Breaking down market share as regards companies, Flipkart ($23 billion gross merchandise value, or GMV) and Amazon ($18–20 billion GMV) tip the scales, with the two having cornered about 60 per cent market share at present.
Reliance is third in the sweepstakes ($5.7 billion in e-commerce sales), driven by attractive categories like fashion (AJIO) and JioMart (e-grocery), research firm Bernstein said in a report this month.
Coupang’s proposal comes a year after the company announced it was closing its e-commerce operations in Japan.
It decided to withdraw from the Land of the Rising Sun, 21 months after it began offering its online delivery service there, according to a report in The Korean Times in March 2022.
The decision was arguably taken because Japan has a strong convenience store business culture and the country has, by far, the largest senior population in the world, many of whom are not used to shopping for groceries online.
But in India, the company is hoping to encash on growing internet penetration and a young population increasingly dependent on online deliveries to help it grow.
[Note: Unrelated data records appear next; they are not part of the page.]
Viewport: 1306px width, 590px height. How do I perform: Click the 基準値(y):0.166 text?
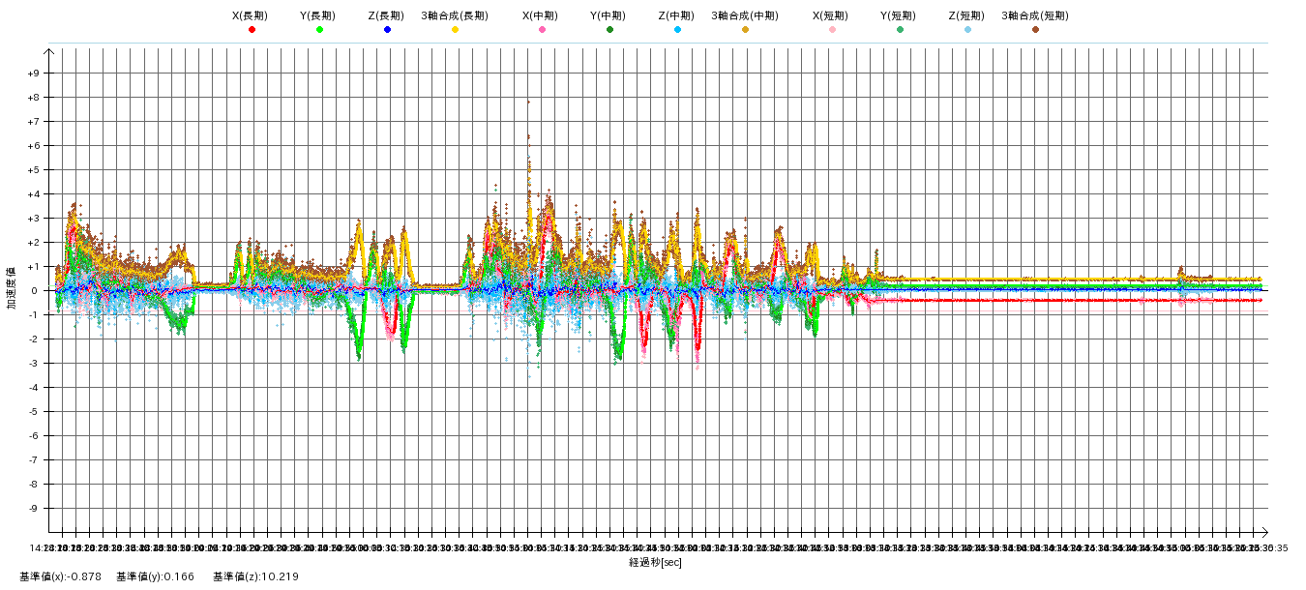tap(156, 577)
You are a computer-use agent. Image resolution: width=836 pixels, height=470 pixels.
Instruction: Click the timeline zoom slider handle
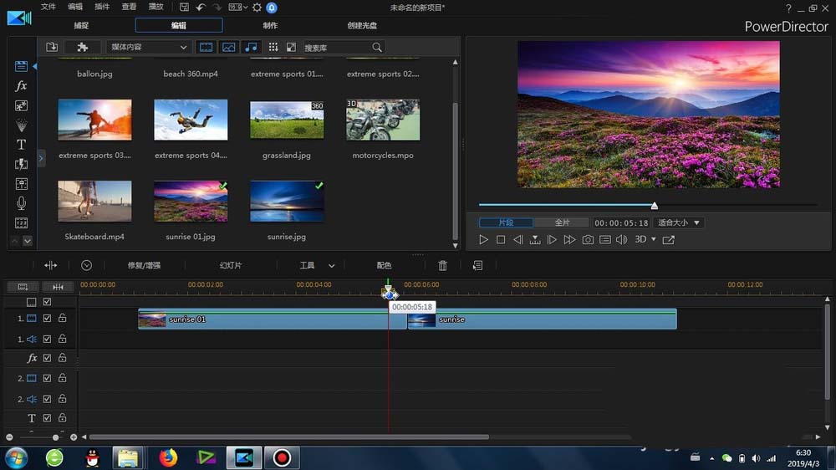[x=56, y=437]
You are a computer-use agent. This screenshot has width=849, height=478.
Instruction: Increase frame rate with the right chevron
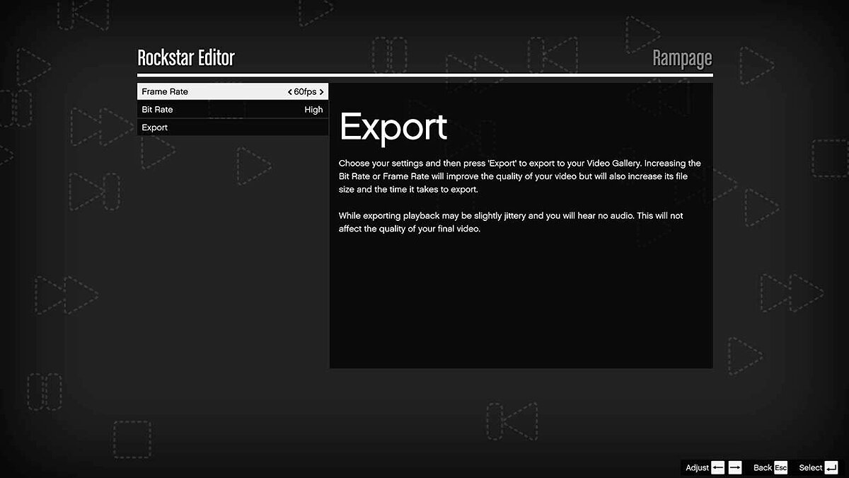click(x=321, y=92)
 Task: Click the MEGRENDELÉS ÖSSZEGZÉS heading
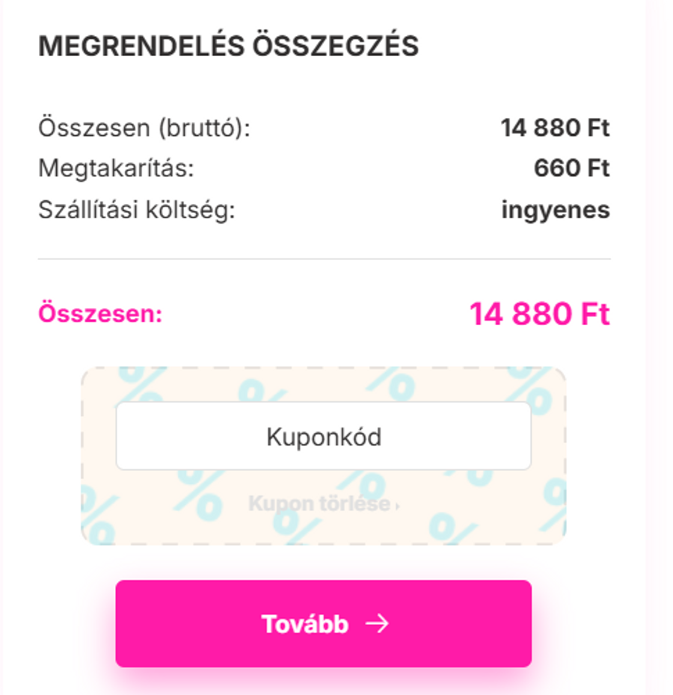230,45
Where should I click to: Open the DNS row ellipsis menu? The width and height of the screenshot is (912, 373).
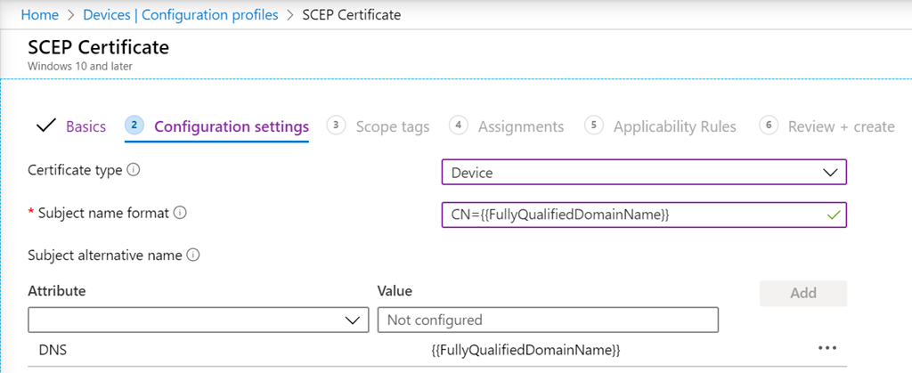827,349
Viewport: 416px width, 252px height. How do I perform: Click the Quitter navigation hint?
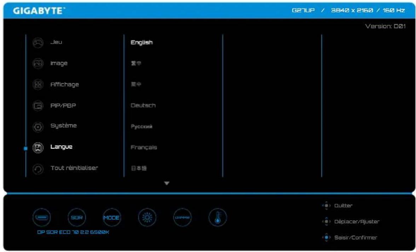pyautogui.click(x=343, y=206)
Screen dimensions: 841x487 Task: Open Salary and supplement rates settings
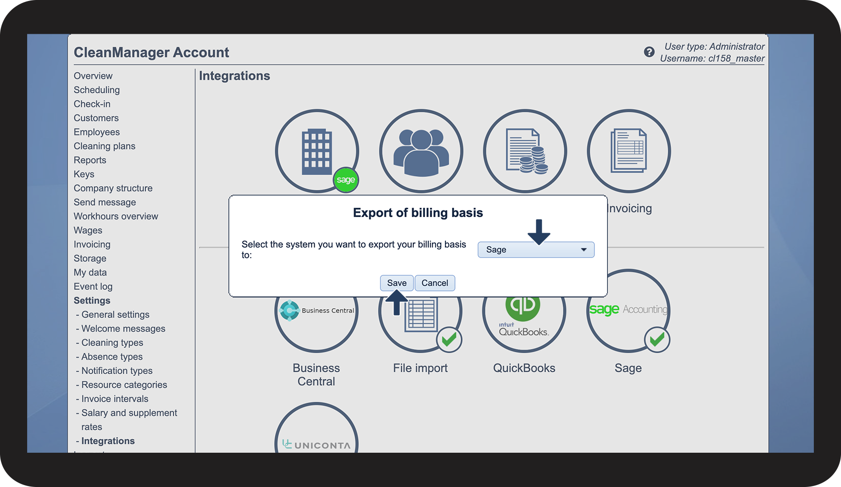click(x=129, y=413)
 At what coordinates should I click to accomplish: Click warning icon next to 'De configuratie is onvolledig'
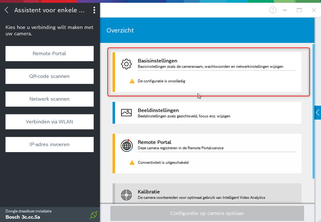pos(132,81)
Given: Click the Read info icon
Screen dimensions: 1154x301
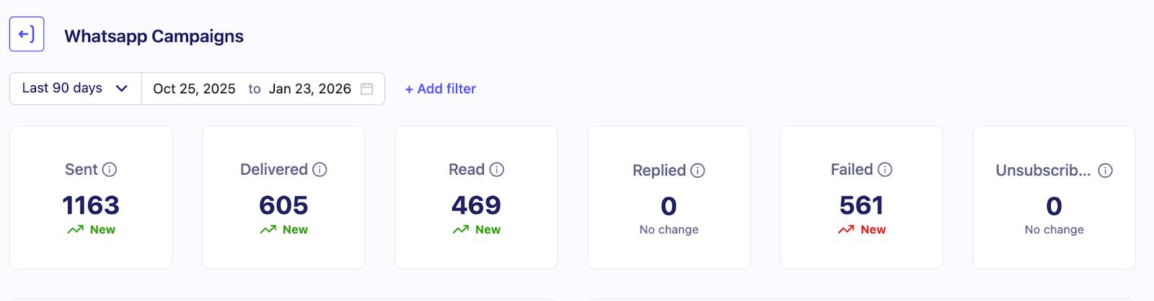Looking at the screenshot, I should pyautogui.click(x=497, y=170).
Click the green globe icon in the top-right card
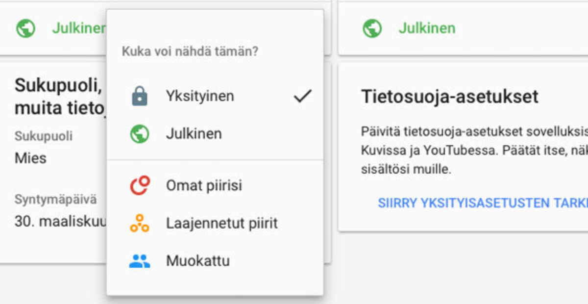The width and height of the screenshot is (588, 304). pyautogui.click(x=372, y=28)
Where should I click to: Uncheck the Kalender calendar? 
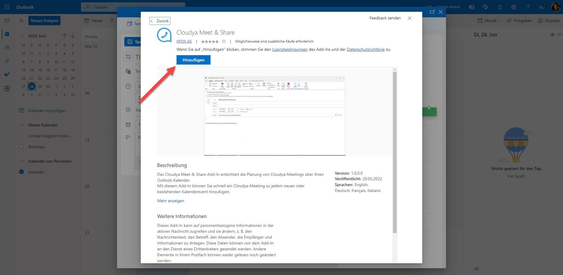click(21, 172)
About 346 million Indians are engaged in online transactions, including e-commerce and digital payments, according to the Internet in India report published in 2022 by the Internet and Mobile Association of India.
The report estimates active internet users in India at 692 million.
This figure is projected to touch 900 million by 2025.
Coupang has a signature service called Rocket Delivery, which promises average delivery times under 12 hours, 24 hours a day, 365 days a year.
It pledges ‘same-day delivery, dawn delivery’.
Its Rocket Jikgu service offers direct purchasing of foreign goods and overseas products imported without any middlemen, with a delivery timeline of three days.
The Rocket Wow is a paid subscription service, similar to Amazon Prime.
Customers get free delivery for entire Rocket Delivery-tagged products, free return within 30 days, discounts on Rocket Wow-tagged products, one-day delivery on Rocket Fresh products in the morning, and the use of Coupang Play.
The company has a same-day delivery service for fresh food — Rocket Fresh — allowing customers to order in the morning and receive their food in the evening.
Coupang Eats is a food-delivery service: users can order food from restaurants, with delivery which can be tracked in real-time.
It also provides gig work to anyone over the age of 18 through an outsourcing service called Coupang Flex.
The company has launched a subscription-based video streaming service — Coupang Play.
Coupang’s annual revenue in 2022 was $20.6 billion, up 12 per cent on-year.
The company says it provides same-day or next-day delivery of more than 5 million unique items, and 99.6 per cent of its orders are delivered within 24 hours.
Moreover, 70 per cent of Korean citizens live within 10 minutes of a Coupang logistics centre.
Coupang raised $4.6 billion in the biggest US initial public offering (IPO) in 2021.
The IPO was the largest on a US exchange since Uber raised $8.1 billion in 2019.
SoftBank became Coupang’s biggest investor after the IPO, owning one-third of the company.
Greenoaks Capital has 16.6 per cent stake, Maverick Holdings & Investments 6.4 per cent, and Rose Park Advisors 5.1 per cent. BlackRock holds 2.1 per cent stake, and Coupang chief executive officer Kim Beomseok (known professionally in the West as Bom Kim) owns about 10.2 per cent.